> [DIRECTIONS]: Only the lines from the one that includes "Given: Click the 举报 report link" through the last line below belong in the reply, copied exactly and without pictures.

[Recorded data]
--- --- ---
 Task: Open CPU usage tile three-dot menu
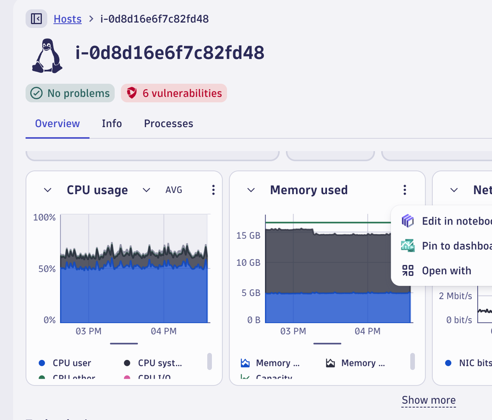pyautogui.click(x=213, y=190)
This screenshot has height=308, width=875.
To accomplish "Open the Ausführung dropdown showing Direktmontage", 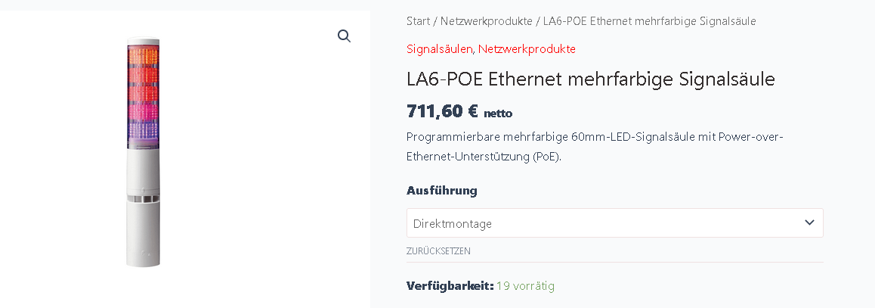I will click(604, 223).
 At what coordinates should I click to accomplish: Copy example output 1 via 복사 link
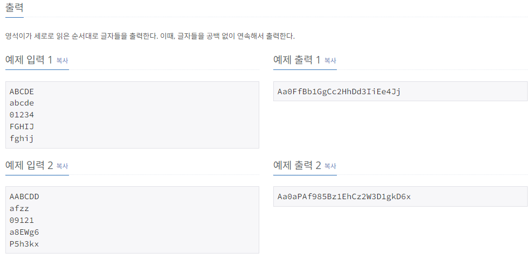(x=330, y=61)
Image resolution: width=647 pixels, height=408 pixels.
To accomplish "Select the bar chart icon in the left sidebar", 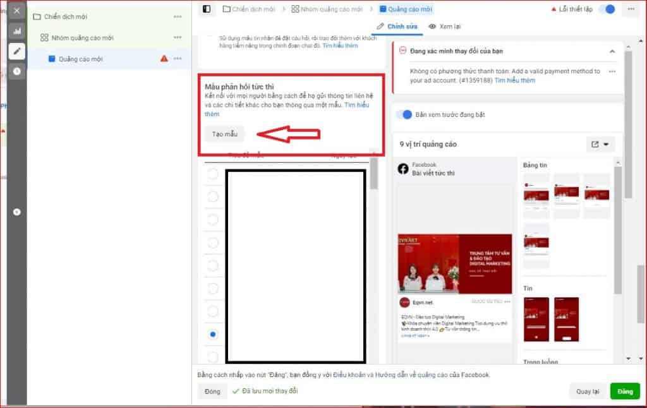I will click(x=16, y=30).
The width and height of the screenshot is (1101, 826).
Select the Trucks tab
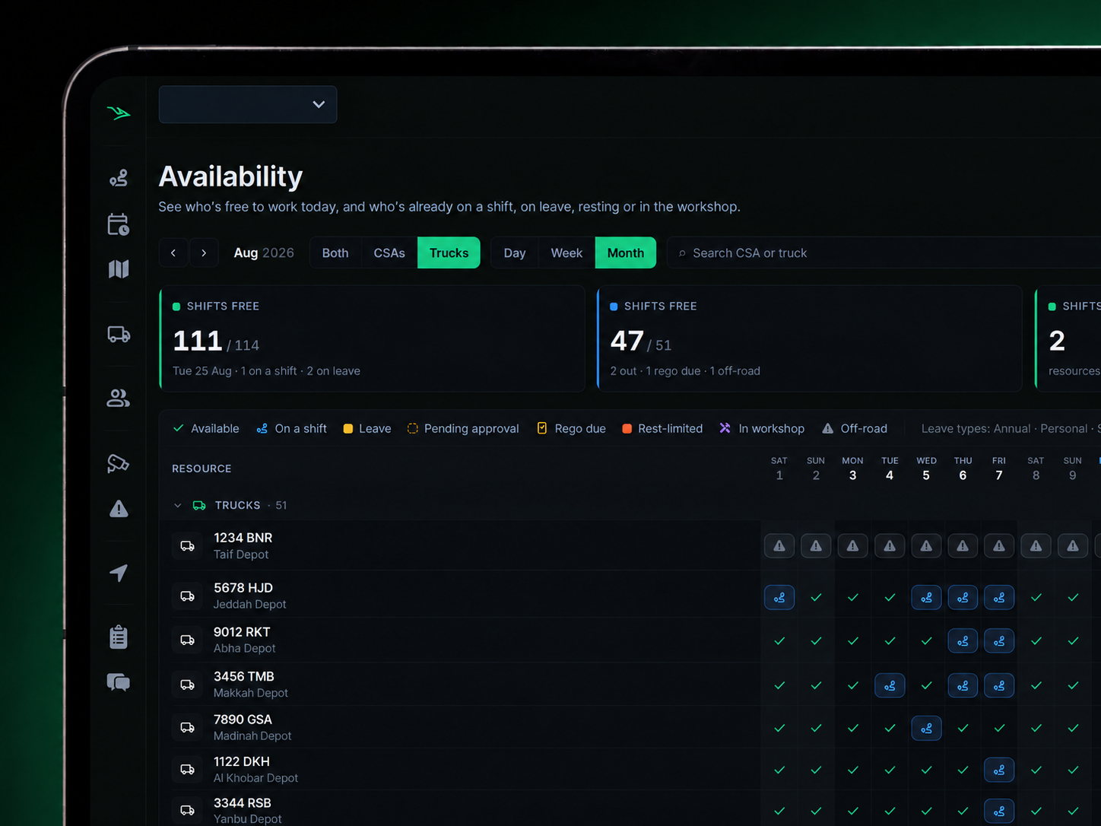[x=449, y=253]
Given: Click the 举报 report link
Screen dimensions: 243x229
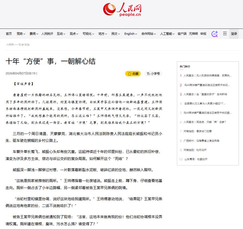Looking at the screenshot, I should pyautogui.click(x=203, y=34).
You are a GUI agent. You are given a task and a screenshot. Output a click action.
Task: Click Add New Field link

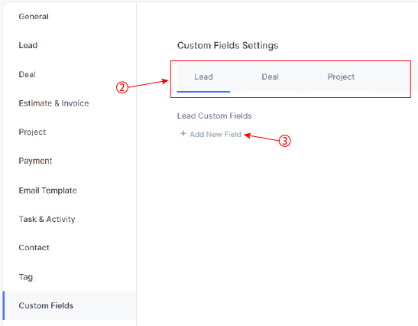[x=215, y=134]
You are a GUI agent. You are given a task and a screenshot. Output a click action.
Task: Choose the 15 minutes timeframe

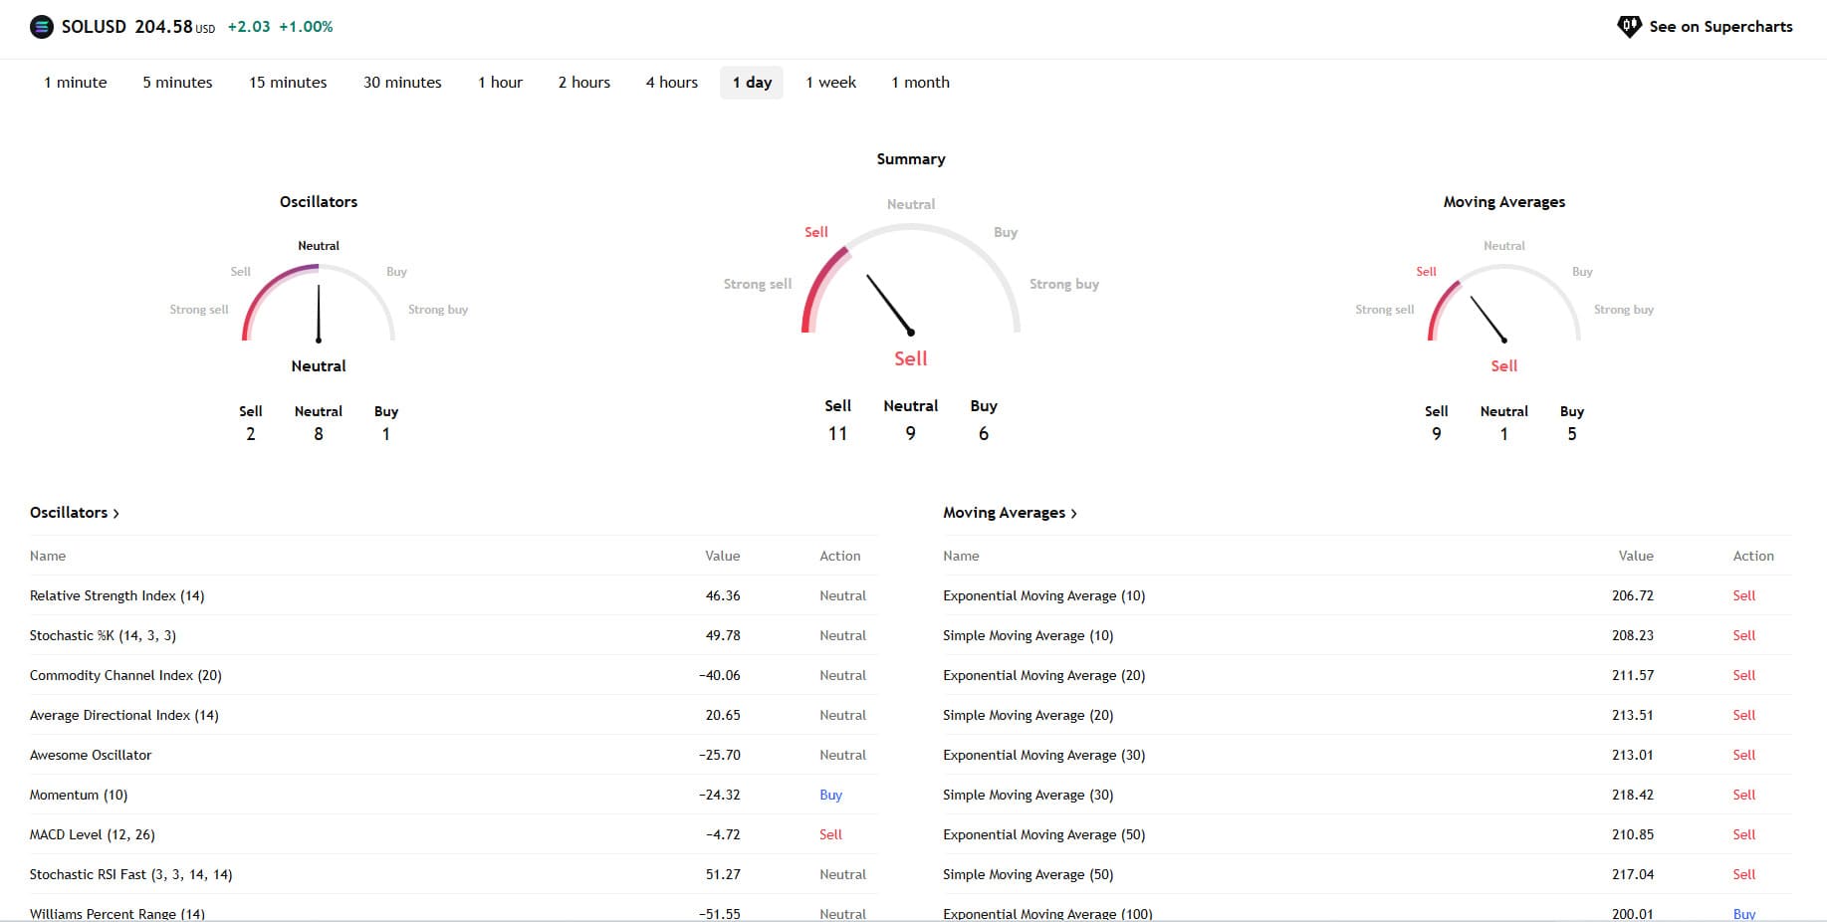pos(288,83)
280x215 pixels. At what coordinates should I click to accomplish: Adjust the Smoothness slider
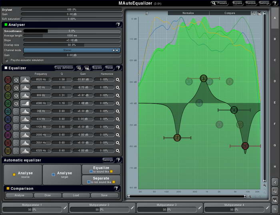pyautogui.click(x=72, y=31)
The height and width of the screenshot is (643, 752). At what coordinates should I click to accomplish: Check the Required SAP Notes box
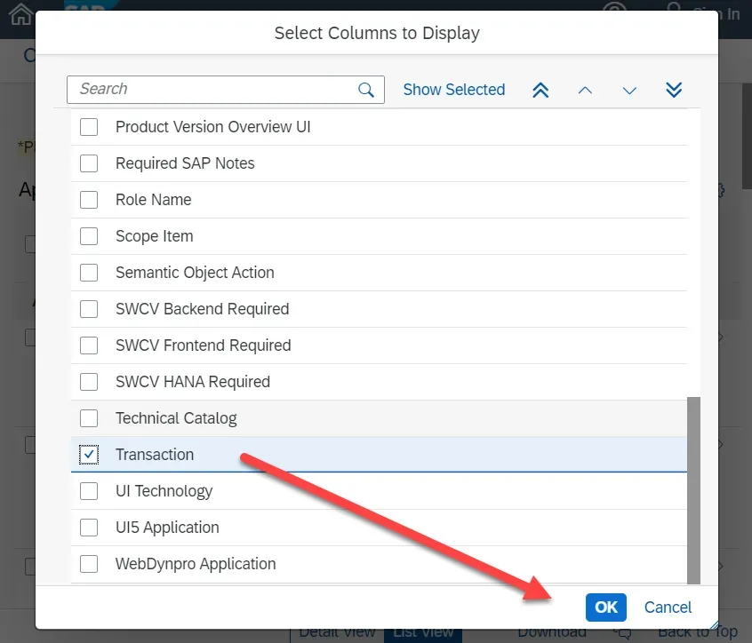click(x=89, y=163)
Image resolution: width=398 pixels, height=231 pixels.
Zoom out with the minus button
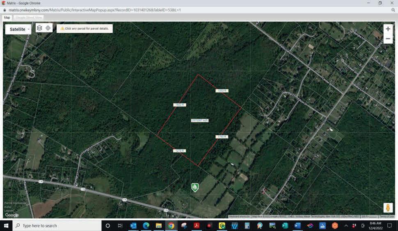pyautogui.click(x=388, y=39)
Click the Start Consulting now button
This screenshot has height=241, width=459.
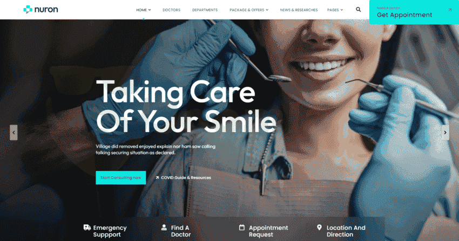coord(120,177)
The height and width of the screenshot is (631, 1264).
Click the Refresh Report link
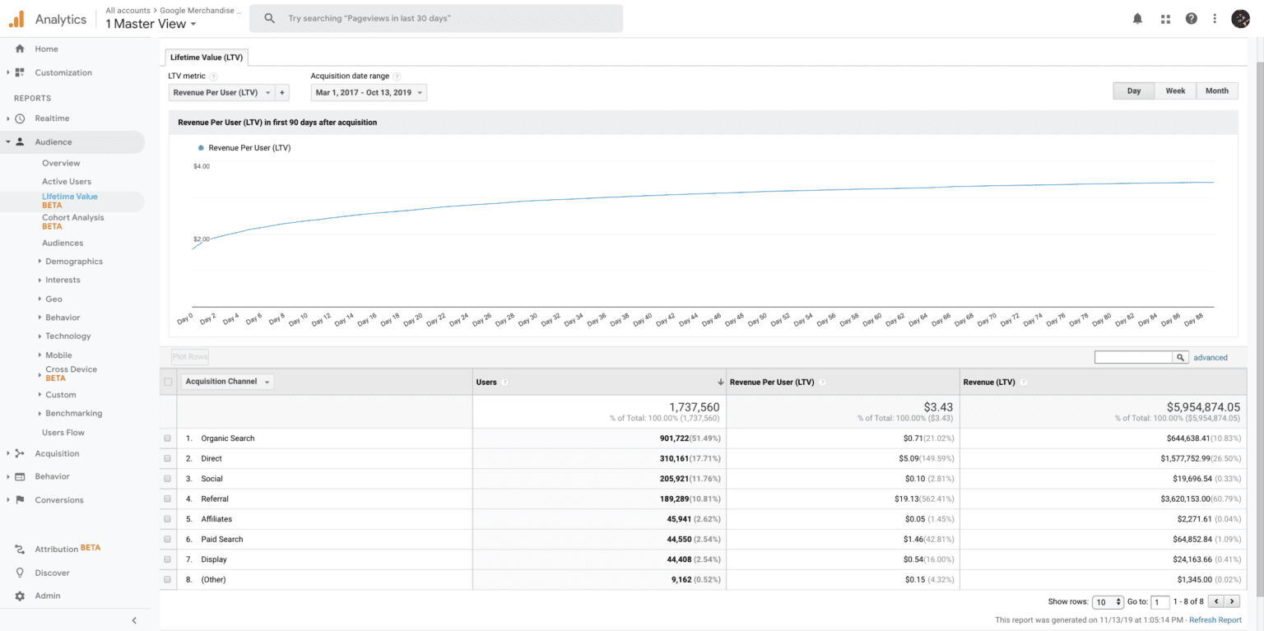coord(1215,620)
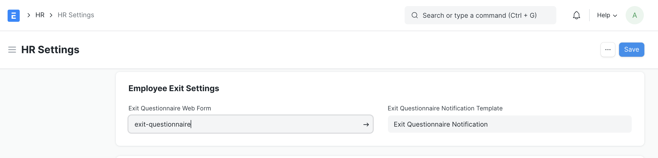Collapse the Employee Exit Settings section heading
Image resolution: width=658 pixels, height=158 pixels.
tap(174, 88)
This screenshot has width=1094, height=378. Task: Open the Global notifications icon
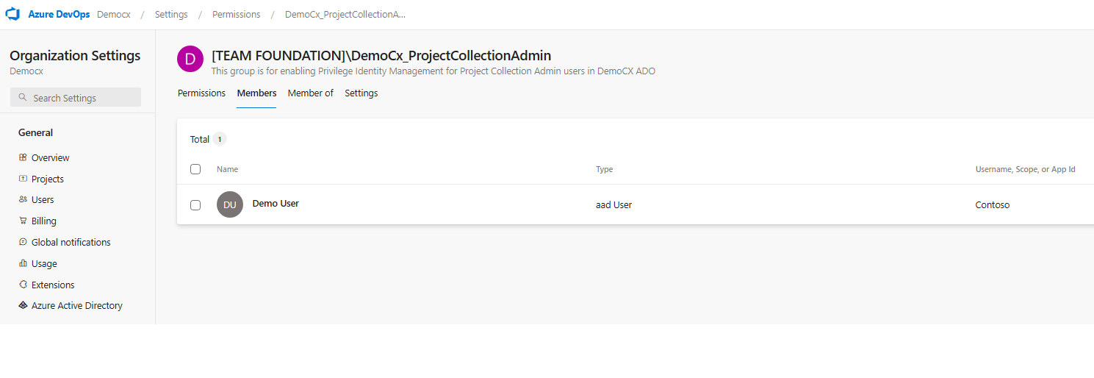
--- --- ---
> [PROBLEM SOLUTION]:
Given: Click the 举报 report link
Screen dimensions: 243x229
Looking at the screenshot, I should pyautogui.click(x=203, y=34).
You are a GUI agent. You are given a task and a screenshot. Output a click action.
Task: Click Add New Field link

[x=215, y=134]
You are a GUI agent. You are given a task and a screenshot. Output a click action.
Task: Choose the 15 minutes timeframe

pos(288,83)
280x215 pixels. At what coordinates should I click to accomplish: Adjust the Smoothness slider
pyautogui.click(x=72, y=31)
The height and width of the screenshot is (643, 752). At what coordinates should I click to accomplish: Check the Required SAP Notes box
click(x=89, y=163)
Image resolution: width=398 pixels, height=231 pixels.
Zoom out with the minus button
pyautogui.click(x=388, y=39)
Click the Start Consulting now button
This screenshot has height=241, width=459.
coord(120,177)
The height and width of the screenshot is (631, 1264).
Click the Refresh Report link
coord(1215,620)
Collapse the Employee Exit Settings section heading
Image resolution: width=658 pixels, height=158 pixels.
tap(174, 88)
This screenshot has width=1094, height=378. Task: Open the Global notifications icon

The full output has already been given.